In der Aufeinanderfolge der Bilder schien die Geschichte des Planeten eingefangen. Gleich Phantomen zogen seltsame schöne Tier- und Pflanzenformen vorüber. Viele Tiere und Pflanzen waren jenen sehr ähnlich, deren Fossilien in den Schichten der Erdrinde gefunden worden waren. Vor den Augen der Betrachter zog die Entwicklung des Lebens in den ständig sich vervollkommnenden Formen der organischen Materie vorbei. Der unendlich lange Entwicklungsweg schien noch länger, quälender und schwieriger gewesen zu sein als der der Erdenbewohner.

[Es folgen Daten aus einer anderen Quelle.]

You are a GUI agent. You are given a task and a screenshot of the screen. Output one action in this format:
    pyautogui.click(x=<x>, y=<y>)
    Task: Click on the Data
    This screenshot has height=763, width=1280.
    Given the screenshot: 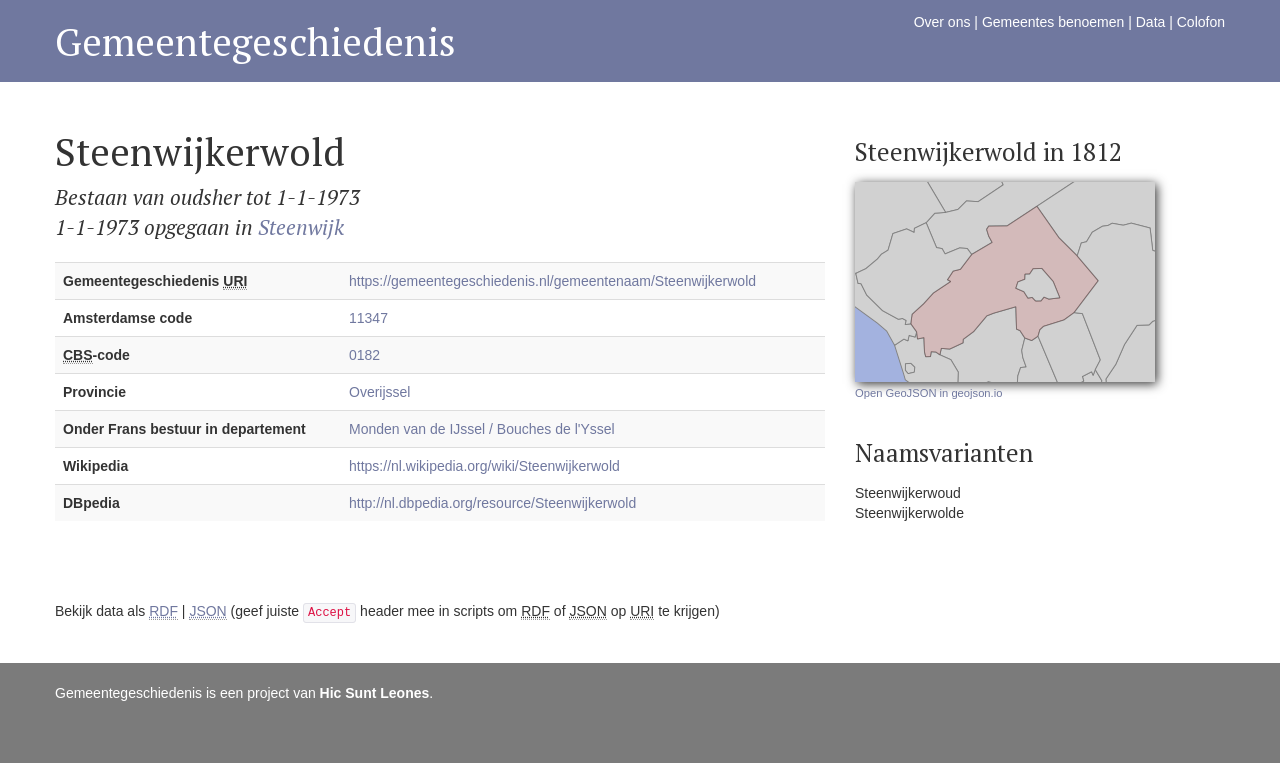 What is the action you would take?
    pyautogui.click(x=1151, y=22)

Immer neue Bilder tauchten auf: große Lagerfeuer, Anhäufungen von Felsbrocken auf einer Ebene, Kämpfe mit grimmigen Bestien, feierliche Bestattungszeremonien und religiöse Kulthandlungen. Dann wurde die ganze Wand von der Gestalt eines Mannes eingenommen, der in einen bunten Fellmantel gehüllt war. Mit der einen Hand hielt er einen Speer, die andere hatte er zu den Sternen emporgestreckt, einen seiner Füße hatte er auf den Nacken eines erlegten Ungeheuers mit langen Stoßzähnen und einer borstigen Rückenmähne gesetzt. Im Hintergrund stand eine Reihe Männer und Frauen, die sich paarweise bei den Händen hielten und zu singen schienen.